Their shouts told that they had spotted The Shadow. Thugs by profession, they had dropped their
passive part and were hoping to down crimeland's greatest foe.
Overzeal brought disaster to the crooks. Yells preceded gunfire; The Shadow was away before the latter
came. Piling into sight, the thugs became targets for the police, who by that time had found safe spots
from which to shoot.
Joe Cardona led the rush that caught the mobsters flat-footed in the middle of the street. After a wild,
frantic spasm of fire, hoodlums fled, some sprawling as the others ran. A few turned around to fire from
the shelter of parked cars, but their aim did no damage.

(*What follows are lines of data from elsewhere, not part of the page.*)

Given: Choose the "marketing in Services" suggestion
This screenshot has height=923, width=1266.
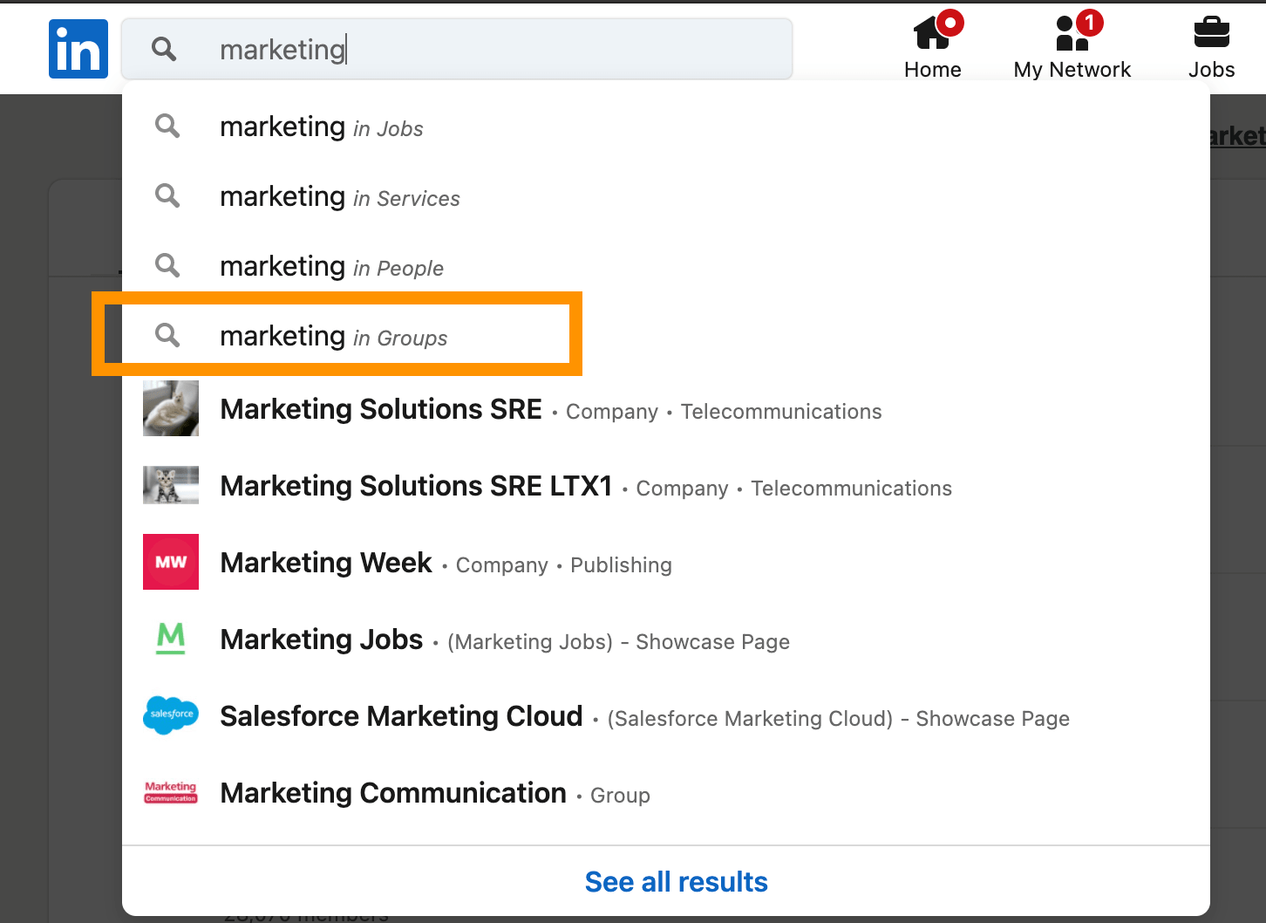Looking at the screenshot, I should point(339,198).
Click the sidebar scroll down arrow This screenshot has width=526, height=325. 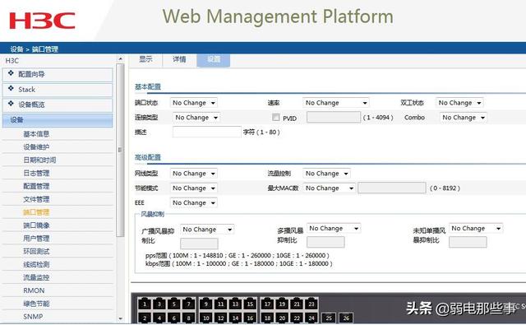(x=120, y=318)
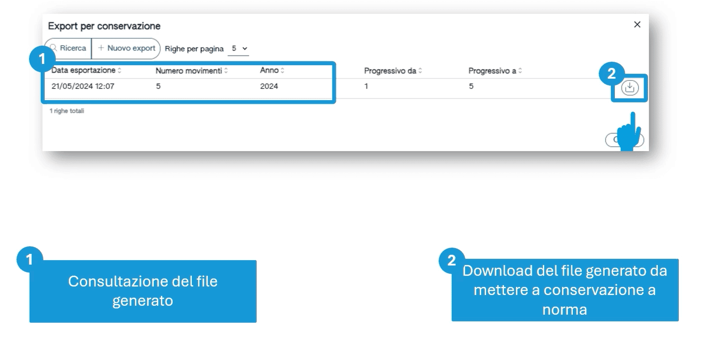Click the sort arrows beside Progressivo da
This screenshot has width=703, height=354.
(x=420, y=71)
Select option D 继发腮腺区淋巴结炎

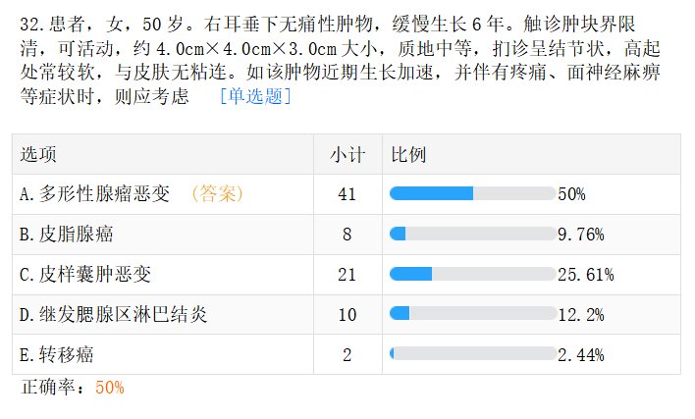point(113,315)
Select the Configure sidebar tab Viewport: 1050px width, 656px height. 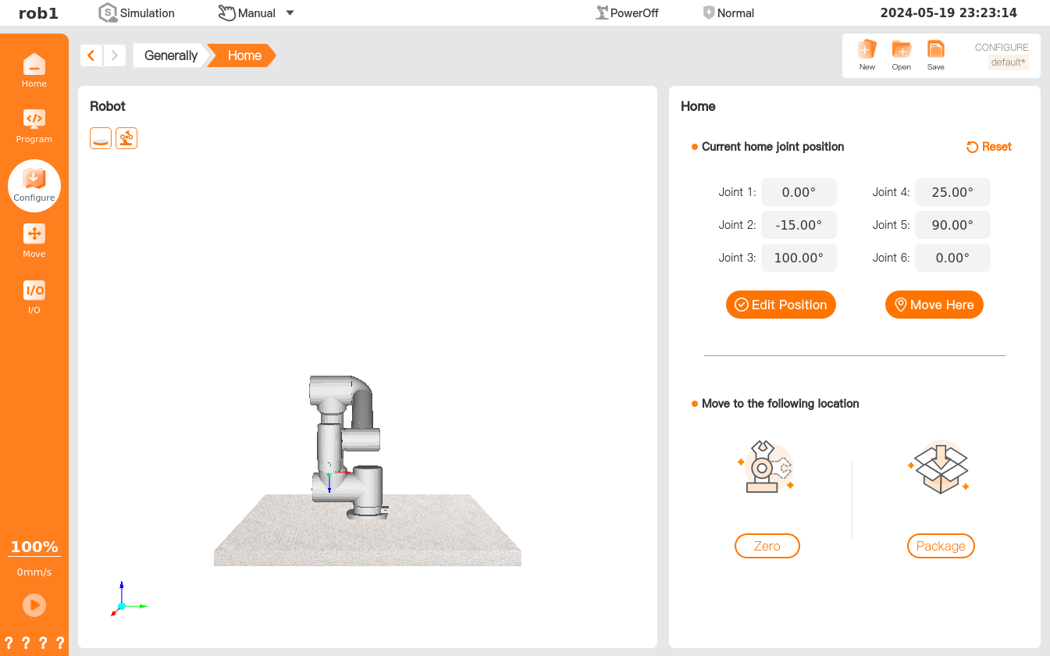pos(34,185)
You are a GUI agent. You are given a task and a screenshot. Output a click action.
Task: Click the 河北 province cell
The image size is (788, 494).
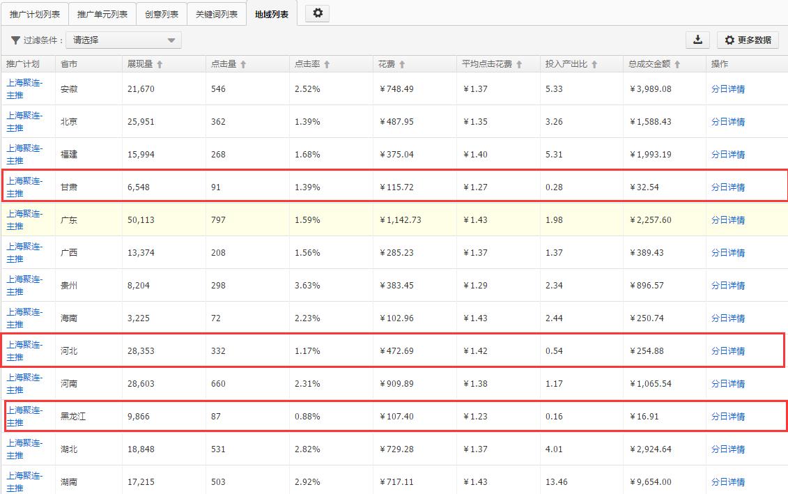click(69, 351)
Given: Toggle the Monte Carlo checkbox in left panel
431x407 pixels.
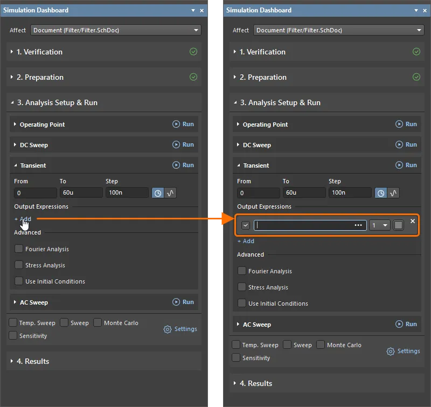Looking at the screenshot, I should click(98, 323).
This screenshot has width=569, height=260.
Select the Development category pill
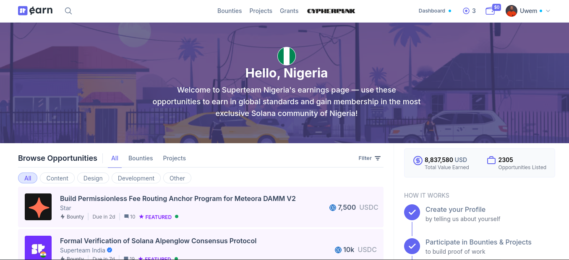pos(136,178)
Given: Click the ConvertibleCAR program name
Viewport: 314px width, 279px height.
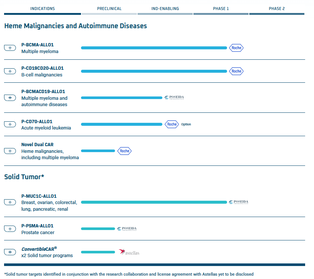Looking at the screenshot, I should pyautogui.click(x=39, y=249).

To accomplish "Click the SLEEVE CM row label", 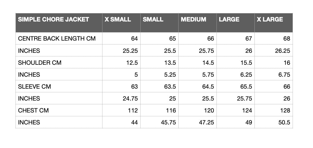I will coord(59,86).
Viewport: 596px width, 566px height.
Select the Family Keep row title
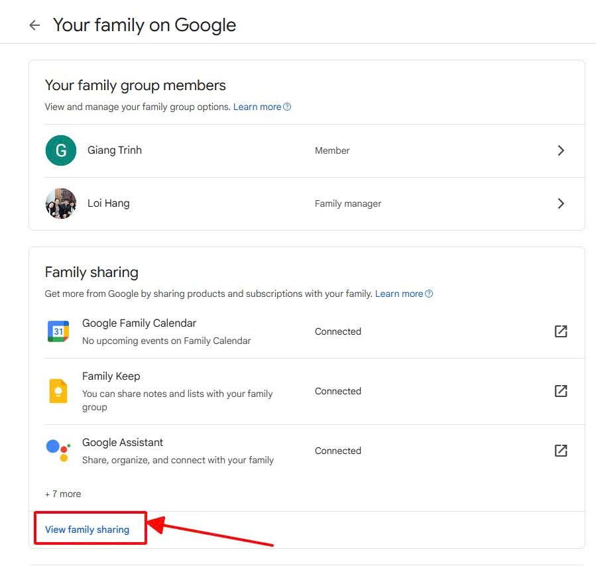tap(111, 376)
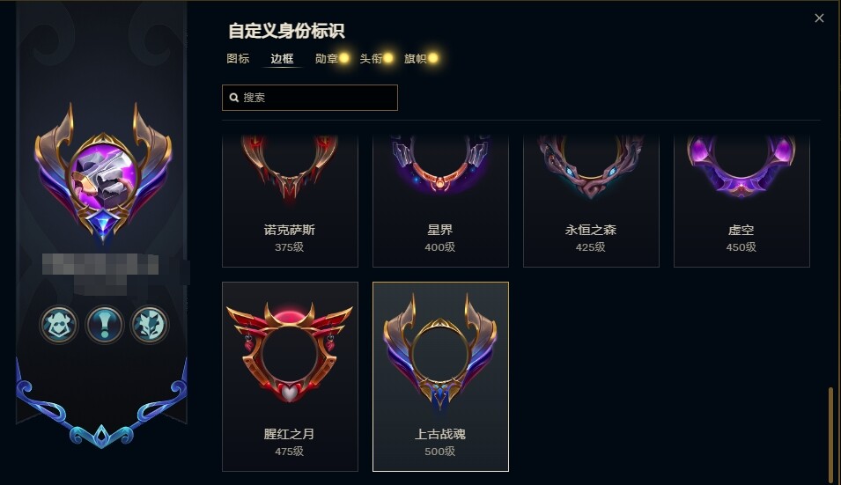841x485 pixels.
Task: Open the 勋章 tab
Action: coord(327,58)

The Shadow, ensconced in a convenient doorway on the far side of the street, had drawn a second
automatic. His keen eye ferreted out each would-be sniper; his perfect aim was accompanied by stabs of
flame that arrowed toward the ambushed thugs and dropped a pair of them, in turn.
Joining the rest in flight, the last of the crooks dashed around the corner and scrambled into cars that they
had parked there. Inspector Cardona pointed his men to the chase, then turned toward the apartment
house, to talk to the two officers who had come from there.
Those three who remained upon the scene heard the aftermath of battle, a peal of triumphant laughter,
that sounded eerily along the street where the echoes of gunfire had died. The mirth of The Shadow was
more than a token of victory over men of crime. It heralded his own vindication.
The officers who were telling Cardona of The Shadow's dash from the third-floor apartment were
realizing what the ace inspector already knew: that The Shadow's presence there had been produced by
a desire to thwart crime, not to aid it.
Either Carl Sigmar had been slain before The Shadow's arrival, or the man was a crook who had
challenged the fighter in black. The exact case was something that Cardona intended to determine, with
the knowledge that, in either event, The Shadow stood justified.
FOR the moment Cardona, like the officers beside him, was gawking at the spot from which The
Shadow's mockery seemed to come. All that they saw was the blackness of an alleyway across the
street. There was not a stir amid that darkness, yet the trailing effect of the strange laugh told that The
Shadow had taken that route to leave the battleground.
It never occurred to Joe Cardona that The Shadow had arranged the safe departure for another person,
besides himself. The only one who knew that fact was the man in question, Bob Osden, and he was duly
grateful.
In the street behind the apartment house, Bob had heard the sounds of the gunfray and its sudden finish.
He knew that his own path was clear.
The stairs that Bob had used from the low roof had brought him out the side door of a two-story garage.
From a passage that led to the front street, he could hear stumbly footsteps that slackened, then ended.
One of the wounded crooks had tried to come through that route, but had faltered on the way.
Reason enough, however, for Bob to hurry away before pursuing police reached the rear street. Turning
toward the corner that The Shadow had mentioned, Bob set out at a jogging pace that gave speed
without too much noise. Nearing the corner, he paused to look for the taxi that he was supposed to
signal.
The sound of sirens told that police cars were in the vicinity. Traffic had stalled, to let the patrol cars
pass. Drawing back from sight, Bob looked for the cab, but saw none, which was not surprising, for the
corner limited his view along the curb of the avenue.
Glancing anxiously back along the rear street, he decided that his best step would be to stroll boldly
along the avenue, relying on The Shadow's assurance that the cab would be at hand.